For reporting of side effects, is there any threshold for statistical significance?
That's a good question. I don't know. (But I know someone I could ask.)
From what I understand, anything that happens to any trial participants during the trial has to be reported. So even if there's no stated statistical cutoff, there would be a de-facto cutoff just because trials only have so many people in them. If the trial was thousands or 10's of thousand of people, but not millions, everything could have been done correctly and this could have still been missed.
It's also interesting to me that all of the people who experience blood clots are women.

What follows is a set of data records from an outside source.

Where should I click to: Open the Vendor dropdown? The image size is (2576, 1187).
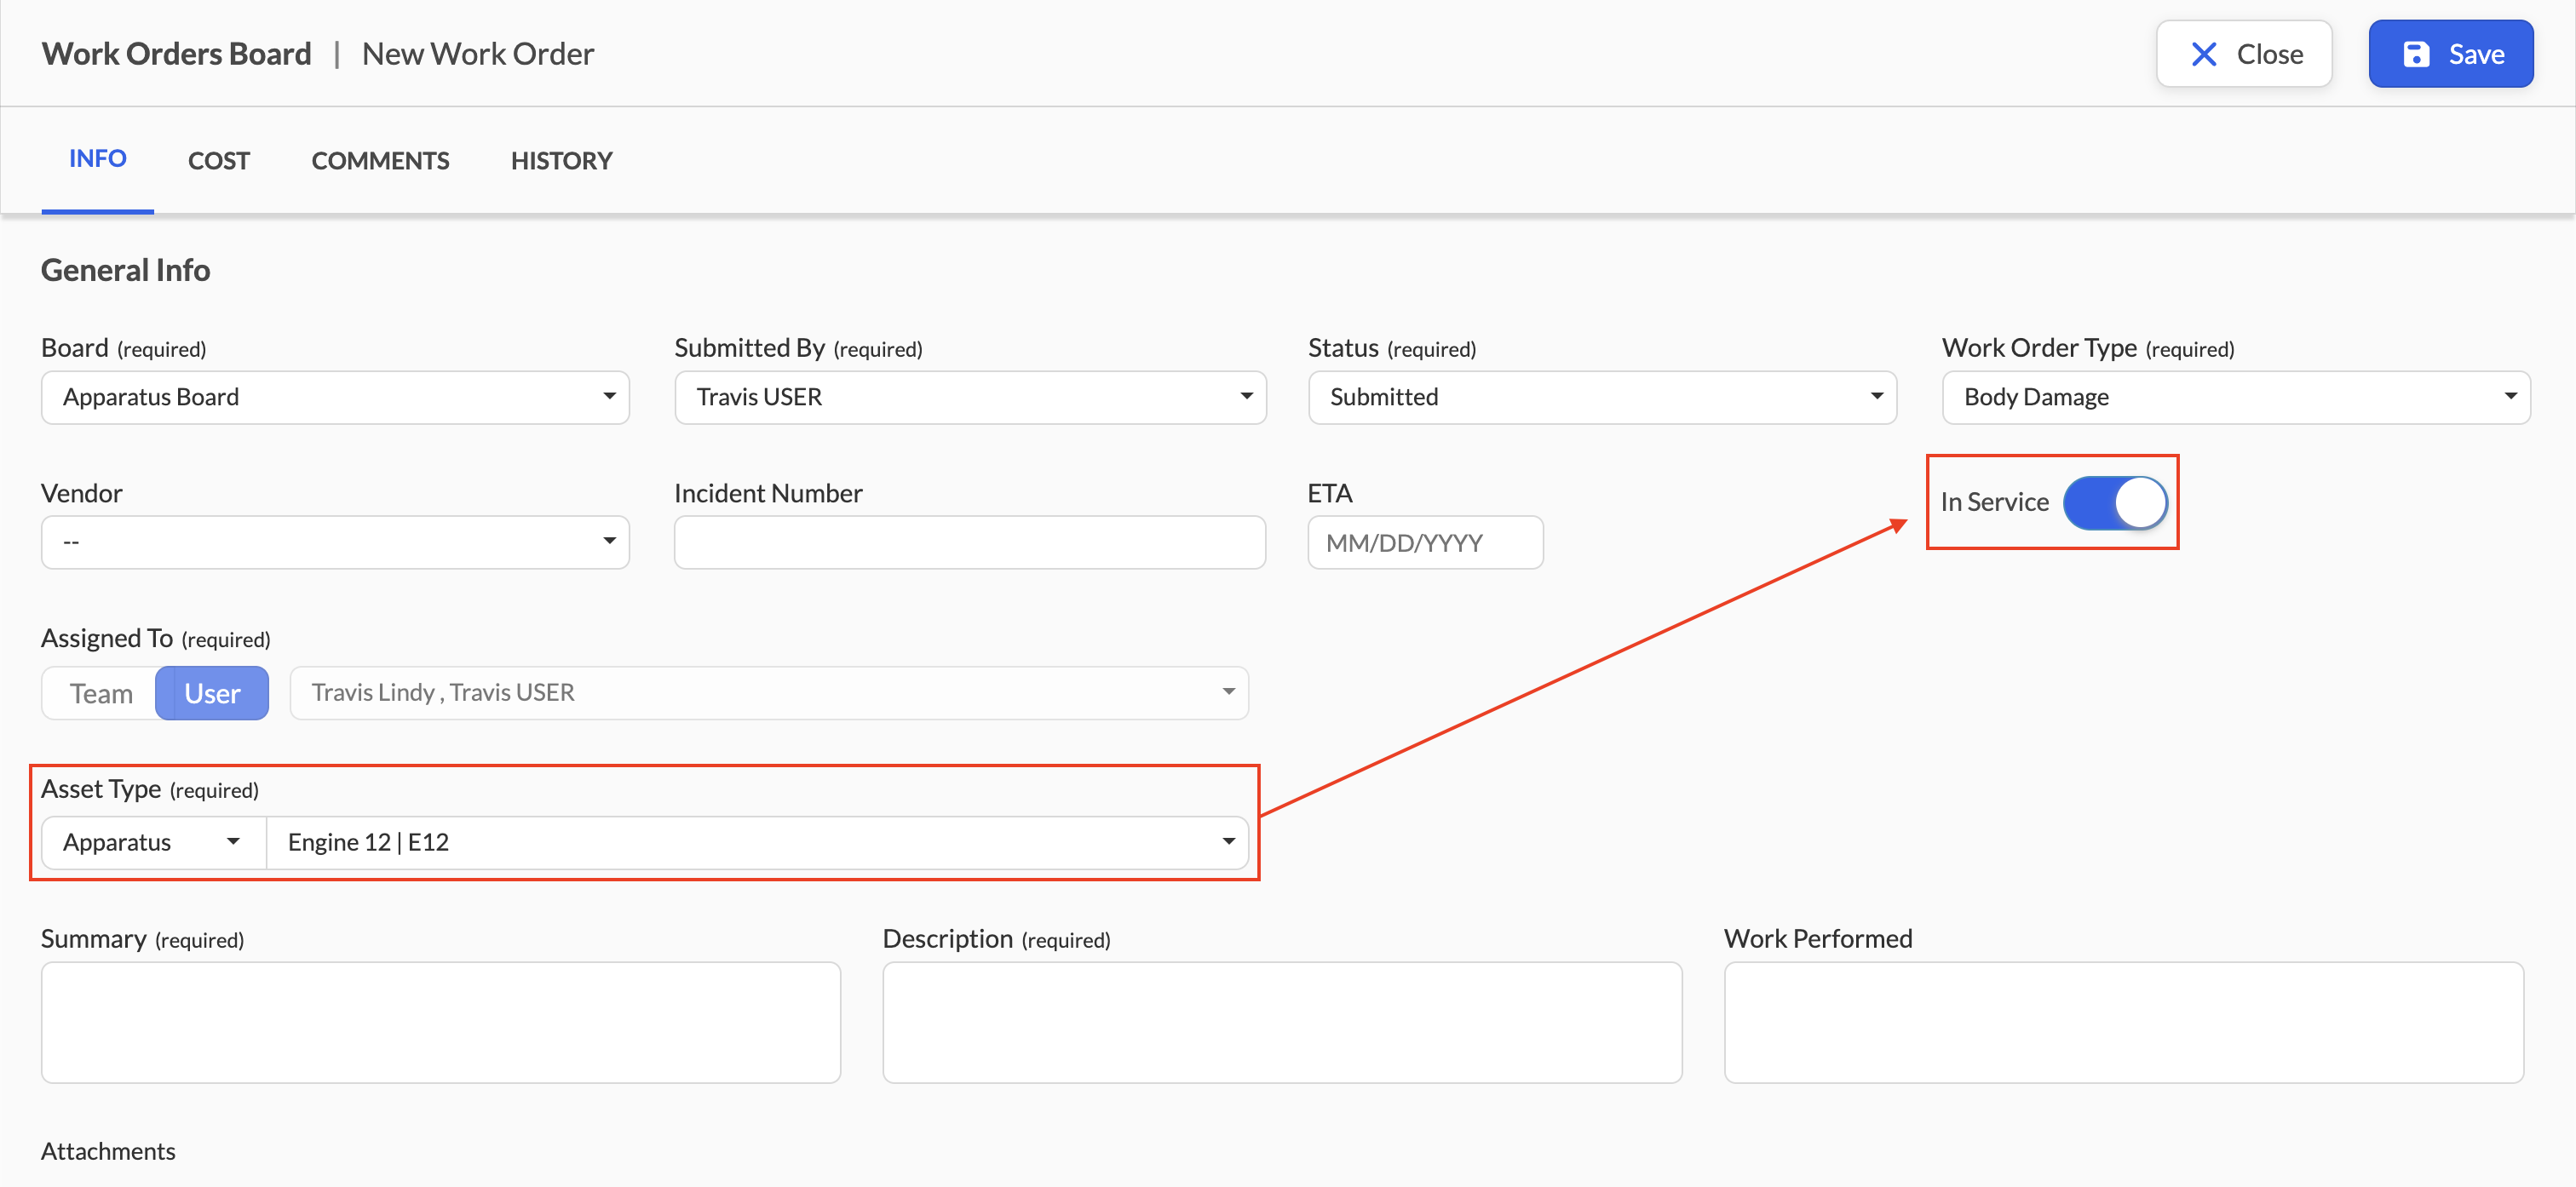(335, 542)
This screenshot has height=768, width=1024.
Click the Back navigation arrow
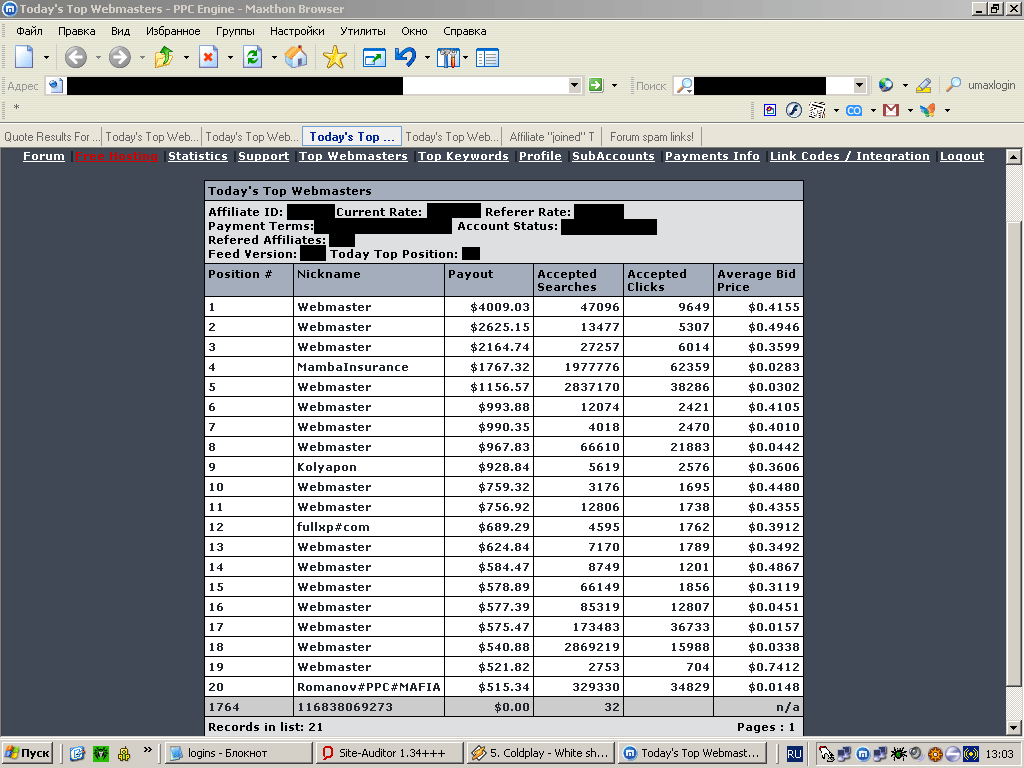click(76, 58)
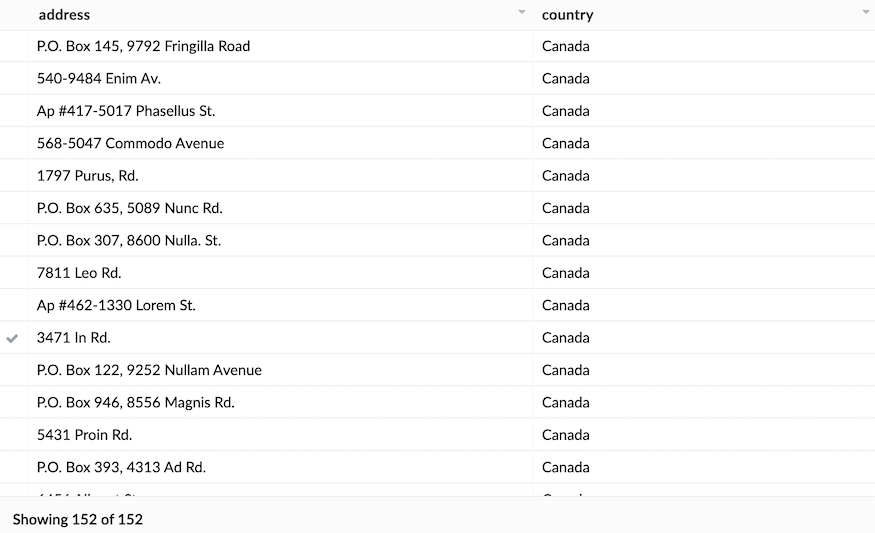Click the 1797 Purus, Rd. address cell

click(x=88, y=176)
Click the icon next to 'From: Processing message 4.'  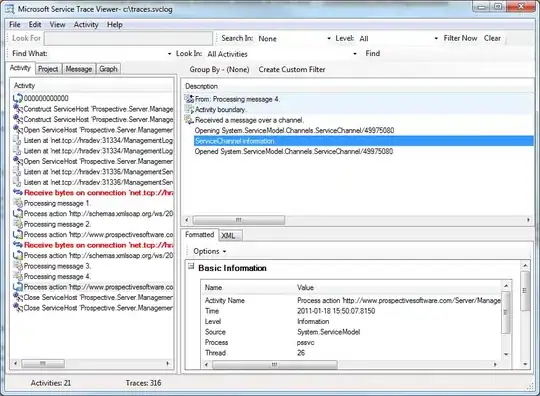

Historically sex as a biological variable (SABV) has been ignored in research studies. Interestingly, most of the drug recalls in the last couple of decades have been because of women-specific side effects that weren't discovered during trials. Human trials are pretty even between men and women today, but animal trials (which is the first step for almost all research) typically uses male animals, simply because boy mice are cheaper to purchase than girl mice. Also most of the cell lines that scientist use for research are male cells. Awareness has been growing over this as a major oversight in science.
In the past few years the US National Institute of Health, the European Commission, and the Canadian Institute of Health Research have all instituted SABV policies. Some scientific journals have stopped publishing research where SABV isn't considered. So things are improving, but I'm curious if this is related to this specific J&J blood clotting issue.